#### Dataset entries ####

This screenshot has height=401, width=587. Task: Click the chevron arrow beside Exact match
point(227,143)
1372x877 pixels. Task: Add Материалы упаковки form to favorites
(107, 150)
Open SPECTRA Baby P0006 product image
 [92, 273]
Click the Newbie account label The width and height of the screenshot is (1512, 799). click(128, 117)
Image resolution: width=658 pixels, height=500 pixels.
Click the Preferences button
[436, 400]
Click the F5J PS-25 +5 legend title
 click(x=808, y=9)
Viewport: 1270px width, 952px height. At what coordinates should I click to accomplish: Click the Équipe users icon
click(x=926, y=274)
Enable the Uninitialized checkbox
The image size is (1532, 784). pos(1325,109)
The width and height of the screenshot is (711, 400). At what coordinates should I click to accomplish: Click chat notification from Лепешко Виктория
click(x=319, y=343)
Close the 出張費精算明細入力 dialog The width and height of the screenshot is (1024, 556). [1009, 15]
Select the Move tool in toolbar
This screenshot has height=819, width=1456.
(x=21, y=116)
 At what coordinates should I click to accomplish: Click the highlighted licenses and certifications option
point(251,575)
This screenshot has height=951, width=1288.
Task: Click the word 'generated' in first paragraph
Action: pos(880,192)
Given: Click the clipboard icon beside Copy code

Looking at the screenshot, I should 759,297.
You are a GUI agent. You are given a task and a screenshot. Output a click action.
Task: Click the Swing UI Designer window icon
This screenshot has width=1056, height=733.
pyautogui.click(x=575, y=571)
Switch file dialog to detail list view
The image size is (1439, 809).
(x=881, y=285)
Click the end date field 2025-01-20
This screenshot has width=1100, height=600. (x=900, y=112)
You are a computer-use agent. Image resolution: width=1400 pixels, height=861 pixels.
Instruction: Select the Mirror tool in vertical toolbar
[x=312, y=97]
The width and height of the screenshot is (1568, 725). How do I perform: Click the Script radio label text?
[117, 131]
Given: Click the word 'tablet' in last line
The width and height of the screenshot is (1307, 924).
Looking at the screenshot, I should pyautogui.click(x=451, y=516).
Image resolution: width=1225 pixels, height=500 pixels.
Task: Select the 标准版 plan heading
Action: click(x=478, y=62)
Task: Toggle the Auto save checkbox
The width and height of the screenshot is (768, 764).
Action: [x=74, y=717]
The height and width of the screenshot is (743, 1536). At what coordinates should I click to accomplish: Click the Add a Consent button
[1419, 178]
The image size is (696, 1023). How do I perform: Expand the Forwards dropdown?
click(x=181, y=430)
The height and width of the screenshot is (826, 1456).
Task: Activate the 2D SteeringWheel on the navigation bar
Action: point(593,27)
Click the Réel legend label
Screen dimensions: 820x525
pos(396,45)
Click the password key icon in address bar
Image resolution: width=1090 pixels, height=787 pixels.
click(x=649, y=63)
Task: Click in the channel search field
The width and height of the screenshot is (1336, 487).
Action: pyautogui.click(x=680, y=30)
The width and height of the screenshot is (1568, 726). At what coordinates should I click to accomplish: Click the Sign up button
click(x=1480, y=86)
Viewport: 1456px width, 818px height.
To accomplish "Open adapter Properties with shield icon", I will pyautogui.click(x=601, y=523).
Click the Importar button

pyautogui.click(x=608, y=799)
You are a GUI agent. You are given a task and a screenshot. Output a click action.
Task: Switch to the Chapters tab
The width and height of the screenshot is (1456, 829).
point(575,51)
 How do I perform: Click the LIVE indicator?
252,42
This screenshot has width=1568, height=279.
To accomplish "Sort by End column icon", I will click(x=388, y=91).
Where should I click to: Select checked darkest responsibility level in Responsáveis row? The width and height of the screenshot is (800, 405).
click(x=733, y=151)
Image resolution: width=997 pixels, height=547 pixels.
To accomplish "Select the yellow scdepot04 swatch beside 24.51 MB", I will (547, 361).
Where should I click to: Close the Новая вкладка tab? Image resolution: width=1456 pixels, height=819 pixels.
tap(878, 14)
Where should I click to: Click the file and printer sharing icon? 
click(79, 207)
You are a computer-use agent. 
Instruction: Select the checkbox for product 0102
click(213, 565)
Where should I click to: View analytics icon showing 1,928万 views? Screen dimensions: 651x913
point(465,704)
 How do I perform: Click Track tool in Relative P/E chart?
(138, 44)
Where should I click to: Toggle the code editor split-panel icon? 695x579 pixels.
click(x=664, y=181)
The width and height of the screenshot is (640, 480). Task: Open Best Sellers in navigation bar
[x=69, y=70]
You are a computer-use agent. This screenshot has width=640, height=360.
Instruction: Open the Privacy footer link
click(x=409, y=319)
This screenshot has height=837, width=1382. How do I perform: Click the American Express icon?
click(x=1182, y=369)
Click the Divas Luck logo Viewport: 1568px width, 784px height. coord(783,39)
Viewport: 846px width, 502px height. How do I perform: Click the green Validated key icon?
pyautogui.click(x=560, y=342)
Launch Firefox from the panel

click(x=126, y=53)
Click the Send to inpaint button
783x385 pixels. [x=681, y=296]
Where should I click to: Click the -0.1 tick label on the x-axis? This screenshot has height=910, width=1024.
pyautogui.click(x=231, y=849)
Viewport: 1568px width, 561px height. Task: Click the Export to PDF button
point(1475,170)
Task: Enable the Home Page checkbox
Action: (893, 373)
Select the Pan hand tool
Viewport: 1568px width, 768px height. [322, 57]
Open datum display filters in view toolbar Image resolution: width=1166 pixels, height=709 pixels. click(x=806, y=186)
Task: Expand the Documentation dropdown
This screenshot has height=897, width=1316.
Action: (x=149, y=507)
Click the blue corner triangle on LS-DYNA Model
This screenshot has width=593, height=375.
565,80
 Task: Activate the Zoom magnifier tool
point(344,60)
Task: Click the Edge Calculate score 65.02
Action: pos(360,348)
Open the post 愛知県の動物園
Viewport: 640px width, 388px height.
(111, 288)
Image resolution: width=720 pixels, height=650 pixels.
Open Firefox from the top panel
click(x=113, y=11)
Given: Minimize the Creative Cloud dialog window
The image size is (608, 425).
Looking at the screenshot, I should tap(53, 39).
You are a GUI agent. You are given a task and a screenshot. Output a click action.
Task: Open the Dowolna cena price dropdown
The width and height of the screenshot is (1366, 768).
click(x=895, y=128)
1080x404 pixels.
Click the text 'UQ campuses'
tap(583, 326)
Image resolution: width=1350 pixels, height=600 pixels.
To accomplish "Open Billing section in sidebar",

####

(Set exercise): Present every line of the entries above as a numbered list, dropping any blank lines.

(Reply to the task):
1. This screenshot has height=401, width=587. Task: Click the chevron arrow beside Exact match
2. point(227,143)
3. 1372x877 pixels. Task: Add Материалы упаковки form to favorites
4. (107, 150)
5. Open SPECTRA Baby P0006 product image
6.  [92, 273]
7. Click the Newbie account label The width and height of the screenshot is (1512, 799). click(128, 117)
8. Image resolution: width=658 pixels, height=500 pixels.
9. Click the Preferences button
10. [436, 400]
11. Click the F5J PS-25 +5 legend title
12.  click(x=808, y=9)
13. Viewport: 1270px width, 952px height. At what coordinates should I click to accomplish: Click the Équipe users icon
14. click(x=926, y=274)
15. Enable the Uninitialized checkbox
16. The image size is (1532, 784). pos(1325,109)
17. The width and height of the screenshot is (711, 400). At what coordinates should I click to accomplish: Click chat notification from Лепешко Виктория
18. click(x=319, y=343)
19. Close the 出張費精算明細入力 dialog The width and height of the screenshot is (1024, 556). [1009, 15]
20. Select the Move tool in toolbar
21. This screenshot has height=819, width=1456.
22. (x=21, y=116)
23.  At what coordinates should I click to accomplish: Click the highlighted licenses and certifications option
24. point(251,575)
25. This screenshot has height=951, width=1288.
26. Task: Click the word 'generated' in first paragraph
27. Action: pos(880,192)
28. Given: Click the clipboard icon beside Copy code
29. Looking at the screenshot, I should 759,297.
30. You are a GUI agent. You are given a task and a screenshot. Output a click action.
31. Task: Click the Swing UI Designer window icon
32. This screenshot has width=1056, height=733.
33. pyautogui.click(x=575, y=571)
34. Switch file dialog to detail list view
35. The image size is (1439, 809).
36. (x=881, y=285)
37. Click the end date field 2025-01-20
38. This screenshot has width=1100, height=600. (x=900, y=112)
39. You are a computer-use agent. Image resolution: width=1400 pixels, height=861 pixels.
40. Instruction: Select the Mirror tool in vertical toolbar
41. [x=312, y=97]
42. The width and height of the screenshot is (1568, 725). How do I perform: Click the Script radio label text?
43. [117, 131]
44. Given: Click the word 'tablet' in last line
45. The width and height of the screenshot is (1307, 924).
46. Looking at the screenshot, I should pyautogui.click(x=451, y=516).
47. Image resolution: width=1225 pixels, height=500 pixels.
48. Task: Select the 标准版 plan heading
49. Action: click(x=478, y=62)
50. Task: Toggle the Auto save checkbox
51. The width and height of the screenshot is (768, 764).
52. Action: [x=74, y=717]
53. The height and width of the screenshot is (743, 1536). At what coordinates should I click to accomplish: Click the Add a Consent button
54. [1419, 178]
55. The image size is (696, 1023). How do I perform: Expand the Forwards dropdown?
56. click(x=181, y=430)
57. The height and width of the screenshot is (826, 1456).
58. Task: Activate the 2D SteeringWheel on the navigation bar
59. Action: point(593,27)
60. Click the Réel legend label
61. Screen dimensions: 820x525
62. pos(396,45)
63. Click the password key icon in address bar
64. Image resolution: width=1090 pixels, height=787 pixels.
65. click(x=649, y=63)
66. Task: Click in the channel search field
67. The width and height of the screenshot is (1336, 487).
68. Action: pyautogui.click(x=680, y=30)
69. The width and height of the screenshot is (1568, 726). At what coordinates should I click to accomplish: Click the Sign up button
70. click(x=1480, y=86)
71. Viewport: 1456px width, 818px height.
72. To accomplish "Open adapter Properties with shield icon", I will pyautogui.click(x=601, y=523).
73. Click the Importar button
74. pyautogui.click(x=608, y=799)
75. You are a GUI agent. You are given a task and a screenshot. Output a click action.
76. Task: Switch to the Chapters tab
77. The width and height of the screenshot is (1456, 829).
78. point(575,51)
79.  How do I perform: Click the LIVE indicator?
80. 252,42
81. This screenshot has width=1568, height=279.
82. To accomplish "Sort by End column icon", I will click(x=388, y=91).
83. Where should I click to: Select checked darkest responsibility level in Responsáveis row? The width and height of the screenshot is (800, 405).
84. click(x=733, y=151)
85. Image resolution: width=997 pixels, height=547 pixels.
86. To accomplish "Select the yellow scdepot04 swatch beside 24.51 MB", I will (547, 361).
87. Where should I click to: Close the Новая вкладка tab? Image resolution: width=1456 pixels, height=819 pixels.
88. tap(878, 14)
89. Where should I click to: Click the file and printer sharing icon? 
90. click(79, 207)
91. You are a computer-use agent. 
92. Instruction: Select the checkbox for product 0102
93. click(213, 565)
94. Where should I click to: View analytics icon showing 1,928万 views? Screen dimensions: 651x913
95. point(465,704)
96.  How do I perform: Click Track tool in Relative P/E chart?
97. (138, 44)
98. Where should I click to: Toggle the code editor split-panel icon? 695x579 pixels.
99. click(x=664, y=181)
100. The width and height of the screenshot is (640, 480). Task: Open Best Sellers in navigation bar
101. [x=69, y=70]
102. You are a computer-use agent. This screenshot has width=640, height=360.
103. Instruction: Open the Privacy footer link
104. click(x=409, y=319)
105. This screenshot has height=837, width=1382. How do I perform: Click the American Express icon?
106. click(x=1182, y=369)
107. Click the Divas Luck logo Viewport: 1568px width, 784px height. coord(783,39)
108. Viewport: 846px width, 502px height. How do I perform: Click the green Validated key icon?
109. pyautogui.click(x=560, y=342)
110. Launch Firefox from the panel
111. click(x=126, y=53)
112. Click the Send to inpaint button
113. 783x385 pixels. [x=681, y=296]
114. Where should I click to: Click the -0.1 tick label on the x-axis? This screenshot has height=910, width=1024.
115. pyautogui.click(x=231, y=849)
116. Viewport: 1568px width, 561px height. Task: Click the Export to PDF button
117. point(1475,170)
118. Task: Enable the Home Page checkbox
119. Action: (893, 373)
120. Select the Pan hand tool
121. Viewport: 1568px width, 768px height. [322, 57]
122. Open datum display filters in view toolbar Image resolution: width=1166 pixels, height=709 pixels. click(x=806, y=186)
123. Task: Expand the Documentation dropdown
124. This screenshot has height=897, width=1316.
125. Action: (x=149, y=507)
126. Click the blue corner triangle on LS-DYNA Model
127. This screenshot has width=593, height=375.
128. 565,80
129.  Task: Activate the Zoom magnifier tool
130. point(344,60)
131. Task: Click the Edge Calculate score 65.02
132. Action: pos(360,348)
133. Open the post 愛知県の動物園
134. Viewport: 640px width, 388px height.
135. (111, 288)
136. Image resolution: width=720 pixels, height=650 pixels.
137. Open Firefox from the top panel
138. click(x=113, y=11)
139. Given: Minimize the Creative Cloud dialog window
140. The image size is (608, 425).
141. Looking at the screenshot, I should tap(53, 39).
142. You are a GUI agent. You are given a task and a screenshot. Output a click action.
143. Task: Open the Dowolna cena price dropdown
144. The width and height of the screenshot is (1366, 768).
145. click(x=895, y=128)
146. 1080x404 pixels.
147. Click the text 'UQ campuses'
148. tap(583, 326)
149. Image resolution: width=1350 pixels, height=600 pixels.
150. To accomplish "Open Billing section in sidebar",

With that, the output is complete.